--- Stored dataset items ---
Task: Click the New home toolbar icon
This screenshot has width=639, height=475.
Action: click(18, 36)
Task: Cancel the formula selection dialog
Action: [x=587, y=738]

--- Task details ---
The answer must be an exact reproduction of all the records.

--- Expected output ---
Task: Click the New home toolbar icon
This screenshot has width=639, height=475.
Action: click(18, 36)
Task: Cancel the formula selection dialog
Action: [x=587, y=738]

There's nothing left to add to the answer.